* **Task description**:
Express the part of the data that opens with the line containing "Screen dimensions: 1400x848" and closes with the line containing "Looking at the screenshot, I should click(83, 423)." as a Markdown table with two columns, Row and Data line. Number each line in Row and leave out blank lines.

(Collected data entries)
■ ■ ■ ■
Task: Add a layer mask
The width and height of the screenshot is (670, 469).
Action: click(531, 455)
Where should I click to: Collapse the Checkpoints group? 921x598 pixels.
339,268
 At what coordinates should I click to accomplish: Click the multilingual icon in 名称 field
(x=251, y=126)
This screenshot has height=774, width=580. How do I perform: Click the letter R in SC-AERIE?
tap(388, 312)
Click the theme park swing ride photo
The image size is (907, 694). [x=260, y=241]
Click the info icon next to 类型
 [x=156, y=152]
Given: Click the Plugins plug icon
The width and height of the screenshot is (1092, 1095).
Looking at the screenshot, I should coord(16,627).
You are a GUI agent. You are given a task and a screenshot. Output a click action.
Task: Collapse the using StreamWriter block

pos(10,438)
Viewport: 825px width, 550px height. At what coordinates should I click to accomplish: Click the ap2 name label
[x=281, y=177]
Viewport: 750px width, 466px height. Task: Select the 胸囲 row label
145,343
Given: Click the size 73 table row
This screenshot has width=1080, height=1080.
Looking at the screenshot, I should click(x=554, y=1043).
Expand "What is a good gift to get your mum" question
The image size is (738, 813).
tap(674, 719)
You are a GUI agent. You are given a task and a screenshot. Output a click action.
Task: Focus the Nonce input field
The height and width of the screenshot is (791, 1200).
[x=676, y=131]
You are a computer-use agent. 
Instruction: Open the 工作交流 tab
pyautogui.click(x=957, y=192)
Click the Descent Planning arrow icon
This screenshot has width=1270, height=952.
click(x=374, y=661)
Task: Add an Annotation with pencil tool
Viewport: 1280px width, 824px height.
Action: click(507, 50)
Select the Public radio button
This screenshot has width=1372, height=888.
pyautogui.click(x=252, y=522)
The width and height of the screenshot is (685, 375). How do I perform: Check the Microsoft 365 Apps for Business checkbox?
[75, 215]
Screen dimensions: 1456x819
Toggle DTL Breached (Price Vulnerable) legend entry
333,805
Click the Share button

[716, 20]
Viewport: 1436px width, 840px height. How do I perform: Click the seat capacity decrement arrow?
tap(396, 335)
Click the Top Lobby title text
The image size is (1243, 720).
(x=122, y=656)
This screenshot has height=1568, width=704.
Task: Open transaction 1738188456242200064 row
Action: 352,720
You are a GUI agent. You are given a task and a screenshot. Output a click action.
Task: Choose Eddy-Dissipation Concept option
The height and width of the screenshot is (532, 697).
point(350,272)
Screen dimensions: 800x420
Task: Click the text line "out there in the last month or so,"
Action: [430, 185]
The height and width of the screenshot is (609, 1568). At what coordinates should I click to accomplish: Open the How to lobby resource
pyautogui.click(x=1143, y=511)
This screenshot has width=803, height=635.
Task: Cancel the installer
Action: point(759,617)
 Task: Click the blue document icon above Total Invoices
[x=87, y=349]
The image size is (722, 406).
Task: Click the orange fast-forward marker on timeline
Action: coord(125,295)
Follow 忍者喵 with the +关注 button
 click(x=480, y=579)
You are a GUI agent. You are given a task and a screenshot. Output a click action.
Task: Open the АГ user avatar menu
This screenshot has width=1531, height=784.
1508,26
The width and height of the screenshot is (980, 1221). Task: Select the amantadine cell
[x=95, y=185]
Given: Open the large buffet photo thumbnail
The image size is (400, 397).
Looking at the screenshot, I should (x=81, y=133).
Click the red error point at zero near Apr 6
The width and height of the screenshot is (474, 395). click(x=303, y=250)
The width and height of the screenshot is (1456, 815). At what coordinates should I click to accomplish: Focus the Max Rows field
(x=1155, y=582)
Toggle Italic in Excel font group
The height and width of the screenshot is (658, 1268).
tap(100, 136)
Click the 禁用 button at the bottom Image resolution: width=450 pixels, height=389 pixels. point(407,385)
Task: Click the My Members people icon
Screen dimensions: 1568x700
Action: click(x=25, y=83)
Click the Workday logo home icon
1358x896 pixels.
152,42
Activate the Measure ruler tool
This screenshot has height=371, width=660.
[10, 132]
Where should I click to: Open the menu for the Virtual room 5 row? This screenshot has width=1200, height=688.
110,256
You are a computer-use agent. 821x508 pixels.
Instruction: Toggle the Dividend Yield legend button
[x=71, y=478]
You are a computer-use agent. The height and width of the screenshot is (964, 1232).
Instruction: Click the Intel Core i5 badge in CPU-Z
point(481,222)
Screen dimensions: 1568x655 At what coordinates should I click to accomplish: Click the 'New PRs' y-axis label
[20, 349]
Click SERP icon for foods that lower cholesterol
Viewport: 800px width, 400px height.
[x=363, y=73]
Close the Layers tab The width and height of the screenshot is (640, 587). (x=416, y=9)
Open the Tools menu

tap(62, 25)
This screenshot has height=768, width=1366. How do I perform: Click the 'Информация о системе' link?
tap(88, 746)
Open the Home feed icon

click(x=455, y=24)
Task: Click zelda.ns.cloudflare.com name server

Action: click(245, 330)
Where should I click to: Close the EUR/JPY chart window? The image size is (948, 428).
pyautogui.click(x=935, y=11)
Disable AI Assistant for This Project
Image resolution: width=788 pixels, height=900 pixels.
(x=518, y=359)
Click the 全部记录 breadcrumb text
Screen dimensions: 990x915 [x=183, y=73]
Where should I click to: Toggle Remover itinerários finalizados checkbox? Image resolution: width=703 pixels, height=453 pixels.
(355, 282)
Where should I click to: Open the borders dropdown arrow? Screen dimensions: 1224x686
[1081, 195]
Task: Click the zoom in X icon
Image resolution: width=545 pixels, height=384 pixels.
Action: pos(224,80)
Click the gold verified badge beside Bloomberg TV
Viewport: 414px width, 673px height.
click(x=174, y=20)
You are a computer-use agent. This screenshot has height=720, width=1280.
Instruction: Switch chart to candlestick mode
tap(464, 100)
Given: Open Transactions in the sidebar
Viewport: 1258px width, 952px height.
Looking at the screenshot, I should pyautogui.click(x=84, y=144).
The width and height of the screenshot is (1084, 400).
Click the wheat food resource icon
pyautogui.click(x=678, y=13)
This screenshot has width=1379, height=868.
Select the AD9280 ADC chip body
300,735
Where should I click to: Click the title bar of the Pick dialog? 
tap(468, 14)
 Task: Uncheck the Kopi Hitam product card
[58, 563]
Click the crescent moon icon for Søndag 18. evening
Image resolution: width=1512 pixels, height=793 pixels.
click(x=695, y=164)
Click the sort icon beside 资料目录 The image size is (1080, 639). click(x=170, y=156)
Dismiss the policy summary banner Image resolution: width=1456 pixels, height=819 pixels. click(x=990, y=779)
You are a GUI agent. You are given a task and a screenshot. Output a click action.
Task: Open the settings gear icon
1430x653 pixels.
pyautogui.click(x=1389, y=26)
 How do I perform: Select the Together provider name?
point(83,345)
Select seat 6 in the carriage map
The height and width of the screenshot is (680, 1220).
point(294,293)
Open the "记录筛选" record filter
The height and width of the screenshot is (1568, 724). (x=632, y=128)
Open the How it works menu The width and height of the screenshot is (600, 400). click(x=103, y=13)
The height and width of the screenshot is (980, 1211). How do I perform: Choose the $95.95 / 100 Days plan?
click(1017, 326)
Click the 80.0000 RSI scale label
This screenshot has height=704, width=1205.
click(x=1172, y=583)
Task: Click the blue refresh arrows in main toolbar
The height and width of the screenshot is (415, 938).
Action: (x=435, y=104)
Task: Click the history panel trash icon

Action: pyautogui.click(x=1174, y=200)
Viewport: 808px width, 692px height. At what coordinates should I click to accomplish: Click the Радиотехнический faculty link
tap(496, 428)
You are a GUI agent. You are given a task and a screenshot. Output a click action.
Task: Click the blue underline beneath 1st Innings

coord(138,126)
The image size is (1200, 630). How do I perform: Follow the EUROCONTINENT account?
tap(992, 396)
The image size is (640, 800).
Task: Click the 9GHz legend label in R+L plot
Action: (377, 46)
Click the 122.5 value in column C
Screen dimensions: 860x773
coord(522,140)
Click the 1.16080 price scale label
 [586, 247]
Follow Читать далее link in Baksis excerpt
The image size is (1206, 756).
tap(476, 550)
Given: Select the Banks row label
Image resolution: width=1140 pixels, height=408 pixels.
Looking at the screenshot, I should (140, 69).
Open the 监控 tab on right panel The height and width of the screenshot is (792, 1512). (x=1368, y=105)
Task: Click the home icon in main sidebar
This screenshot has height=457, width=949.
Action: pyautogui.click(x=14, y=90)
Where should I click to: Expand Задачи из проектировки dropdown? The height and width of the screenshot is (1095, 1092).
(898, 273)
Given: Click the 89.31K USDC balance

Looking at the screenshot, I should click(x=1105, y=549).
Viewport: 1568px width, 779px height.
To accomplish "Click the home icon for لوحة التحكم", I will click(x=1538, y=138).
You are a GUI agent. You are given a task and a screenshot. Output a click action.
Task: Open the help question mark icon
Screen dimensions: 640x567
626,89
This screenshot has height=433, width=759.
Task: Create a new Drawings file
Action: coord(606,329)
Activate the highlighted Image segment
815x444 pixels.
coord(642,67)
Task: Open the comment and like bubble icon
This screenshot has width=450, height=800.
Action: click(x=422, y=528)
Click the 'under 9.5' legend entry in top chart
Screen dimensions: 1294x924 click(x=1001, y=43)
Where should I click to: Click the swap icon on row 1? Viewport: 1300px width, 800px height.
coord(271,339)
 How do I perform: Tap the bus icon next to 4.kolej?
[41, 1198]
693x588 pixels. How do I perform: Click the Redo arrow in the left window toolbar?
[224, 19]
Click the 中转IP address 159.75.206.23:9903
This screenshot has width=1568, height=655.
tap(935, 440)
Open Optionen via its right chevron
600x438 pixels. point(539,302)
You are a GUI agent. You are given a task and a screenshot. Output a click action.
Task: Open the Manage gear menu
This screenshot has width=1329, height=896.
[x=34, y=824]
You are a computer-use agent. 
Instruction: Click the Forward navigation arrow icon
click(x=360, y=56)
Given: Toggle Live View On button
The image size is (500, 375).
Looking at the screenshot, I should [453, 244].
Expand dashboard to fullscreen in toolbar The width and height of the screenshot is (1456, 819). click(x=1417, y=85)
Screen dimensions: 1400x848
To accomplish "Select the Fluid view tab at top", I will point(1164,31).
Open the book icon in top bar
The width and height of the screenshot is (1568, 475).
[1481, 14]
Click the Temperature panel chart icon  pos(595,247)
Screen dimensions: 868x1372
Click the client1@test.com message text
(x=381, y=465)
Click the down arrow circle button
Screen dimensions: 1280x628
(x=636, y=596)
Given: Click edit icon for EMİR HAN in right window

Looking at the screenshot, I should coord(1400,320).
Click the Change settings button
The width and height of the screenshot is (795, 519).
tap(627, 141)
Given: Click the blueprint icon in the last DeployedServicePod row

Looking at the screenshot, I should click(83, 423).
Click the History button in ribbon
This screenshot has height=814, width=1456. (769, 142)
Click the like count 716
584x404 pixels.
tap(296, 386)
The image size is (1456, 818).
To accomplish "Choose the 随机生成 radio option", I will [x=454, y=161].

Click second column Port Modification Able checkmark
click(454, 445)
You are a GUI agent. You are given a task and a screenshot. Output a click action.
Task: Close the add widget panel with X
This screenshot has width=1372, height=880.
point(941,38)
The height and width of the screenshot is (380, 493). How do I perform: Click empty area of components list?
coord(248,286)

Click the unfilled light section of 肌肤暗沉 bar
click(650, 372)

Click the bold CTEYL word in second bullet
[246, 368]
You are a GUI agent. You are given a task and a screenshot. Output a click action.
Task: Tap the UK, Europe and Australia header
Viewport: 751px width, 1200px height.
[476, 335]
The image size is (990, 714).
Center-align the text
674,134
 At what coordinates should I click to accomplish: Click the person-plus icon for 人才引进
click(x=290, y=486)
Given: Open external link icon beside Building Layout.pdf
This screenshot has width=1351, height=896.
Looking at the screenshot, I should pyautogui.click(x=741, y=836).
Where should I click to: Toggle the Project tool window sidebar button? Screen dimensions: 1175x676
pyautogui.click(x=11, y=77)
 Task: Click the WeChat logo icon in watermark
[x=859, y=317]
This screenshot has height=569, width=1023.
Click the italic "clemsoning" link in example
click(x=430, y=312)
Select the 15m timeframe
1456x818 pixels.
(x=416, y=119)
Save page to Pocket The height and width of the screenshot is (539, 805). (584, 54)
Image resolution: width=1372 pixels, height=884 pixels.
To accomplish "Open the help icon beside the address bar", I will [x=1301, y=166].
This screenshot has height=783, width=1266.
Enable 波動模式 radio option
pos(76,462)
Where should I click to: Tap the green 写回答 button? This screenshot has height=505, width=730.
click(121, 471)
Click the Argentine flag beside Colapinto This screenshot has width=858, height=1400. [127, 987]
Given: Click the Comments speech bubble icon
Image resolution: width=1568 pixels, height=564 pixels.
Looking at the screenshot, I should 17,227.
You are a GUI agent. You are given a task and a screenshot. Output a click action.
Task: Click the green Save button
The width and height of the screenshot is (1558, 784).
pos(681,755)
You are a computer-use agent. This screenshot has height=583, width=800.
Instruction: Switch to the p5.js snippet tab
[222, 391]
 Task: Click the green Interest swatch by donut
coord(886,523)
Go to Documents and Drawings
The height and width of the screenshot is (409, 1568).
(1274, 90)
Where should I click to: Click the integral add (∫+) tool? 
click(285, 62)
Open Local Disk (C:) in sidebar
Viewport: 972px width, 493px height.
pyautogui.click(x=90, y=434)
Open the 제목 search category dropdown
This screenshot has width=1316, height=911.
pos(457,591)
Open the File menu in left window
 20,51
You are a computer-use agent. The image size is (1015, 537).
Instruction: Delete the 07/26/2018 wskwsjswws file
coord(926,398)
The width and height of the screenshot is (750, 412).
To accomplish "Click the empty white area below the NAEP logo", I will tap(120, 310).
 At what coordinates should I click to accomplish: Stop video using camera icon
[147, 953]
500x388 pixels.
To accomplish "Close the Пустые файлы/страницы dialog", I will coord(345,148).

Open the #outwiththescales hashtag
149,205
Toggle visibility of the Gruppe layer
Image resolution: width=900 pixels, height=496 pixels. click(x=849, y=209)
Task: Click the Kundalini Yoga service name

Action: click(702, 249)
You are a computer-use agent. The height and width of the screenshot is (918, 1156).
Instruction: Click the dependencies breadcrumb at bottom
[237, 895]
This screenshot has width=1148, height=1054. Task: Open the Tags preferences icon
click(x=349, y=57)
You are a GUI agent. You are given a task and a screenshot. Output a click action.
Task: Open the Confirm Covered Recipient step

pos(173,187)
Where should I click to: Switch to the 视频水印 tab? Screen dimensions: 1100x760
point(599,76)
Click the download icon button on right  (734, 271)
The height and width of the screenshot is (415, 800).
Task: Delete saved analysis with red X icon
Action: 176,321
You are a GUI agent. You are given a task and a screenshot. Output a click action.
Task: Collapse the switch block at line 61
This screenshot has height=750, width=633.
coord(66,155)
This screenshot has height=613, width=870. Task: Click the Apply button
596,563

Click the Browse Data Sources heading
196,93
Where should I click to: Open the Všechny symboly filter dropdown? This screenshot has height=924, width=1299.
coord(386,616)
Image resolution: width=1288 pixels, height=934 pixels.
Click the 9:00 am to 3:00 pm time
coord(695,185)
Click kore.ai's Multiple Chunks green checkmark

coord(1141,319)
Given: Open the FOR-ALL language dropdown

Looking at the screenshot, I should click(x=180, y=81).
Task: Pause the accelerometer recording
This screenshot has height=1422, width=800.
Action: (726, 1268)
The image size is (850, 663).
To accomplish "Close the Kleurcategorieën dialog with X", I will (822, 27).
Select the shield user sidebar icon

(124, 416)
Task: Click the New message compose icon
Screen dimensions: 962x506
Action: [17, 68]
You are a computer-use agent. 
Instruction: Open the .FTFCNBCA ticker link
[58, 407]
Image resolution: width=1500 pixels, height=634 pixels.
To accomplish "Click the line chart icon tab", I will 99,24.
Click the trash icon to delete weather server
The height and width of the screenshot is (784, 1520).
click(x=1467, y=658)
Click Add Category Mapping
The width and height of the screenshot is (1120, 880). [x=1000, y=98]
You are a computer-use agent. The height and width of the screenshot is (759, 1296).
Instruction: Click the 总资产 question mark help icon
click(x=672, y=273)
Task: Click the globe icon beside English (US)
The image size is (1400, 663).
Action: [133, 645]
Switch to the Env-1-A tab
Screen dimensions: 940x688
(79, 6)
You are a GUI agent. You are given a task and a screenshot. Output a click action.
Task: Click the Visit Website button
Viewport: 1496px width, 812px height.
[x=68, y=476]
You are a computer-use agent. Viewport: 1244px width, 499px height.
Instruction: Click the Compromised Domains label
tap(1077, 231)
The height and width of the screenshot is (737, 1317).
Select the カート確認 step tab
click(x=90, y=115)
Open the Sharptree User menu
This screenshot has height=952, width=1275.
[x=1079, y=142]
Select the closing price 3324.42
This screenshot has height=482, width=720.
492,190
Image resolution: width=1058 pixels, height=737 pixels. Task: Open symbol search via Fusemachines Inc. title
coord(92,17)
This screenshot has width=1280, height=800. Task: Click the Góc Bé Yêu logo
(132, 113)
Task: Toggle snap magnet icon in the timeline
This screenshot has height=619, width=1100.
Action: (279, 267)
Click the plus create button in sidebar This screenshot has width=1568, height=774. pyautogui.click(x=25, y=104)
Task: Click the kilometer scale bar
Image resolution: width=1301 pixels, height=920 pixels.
■ ■ ■ ■
* **Exercise result**:
| Row | Data line |
|---|---|
| 1 | Screen dimensions: 1400x848 |
| 2 | To accomplish "Select the Fluid view tab at top", I will point(1164,31). |
| 3 | Open the book icon in top bar |
| 4 | The width and height of the screenshot is (1568, 475). |
| 5 | [1481, 14] |
| 6 | Click the Temperature panel chart icon  pos(595,247) |
| 7 | Screen dimensions: 868x1372 |
| 8 | Click the client1@test.com message text |
| 9 | (x=381, y=465) |
| 10 | Click the down arrow circle button |
| 11 | Screen dimensions: 1280x628 |
| 12 | (x=636, y=596) |
| 13 | Given: Click edit icon for EMİR HAN in right window |
| 14 | Looking at the screenshot, I should coord(1400,320). |
| 15 | Click the Change settings button |
| 16 | The width and height of the screenshot is (795, 519). |
| 17 | tap(627, 141) |
| 18 | Given: Click the blueprint icon in the last DeployedServicePod row |
| 19 | Looking at the screenshot, I should click(83, 423). |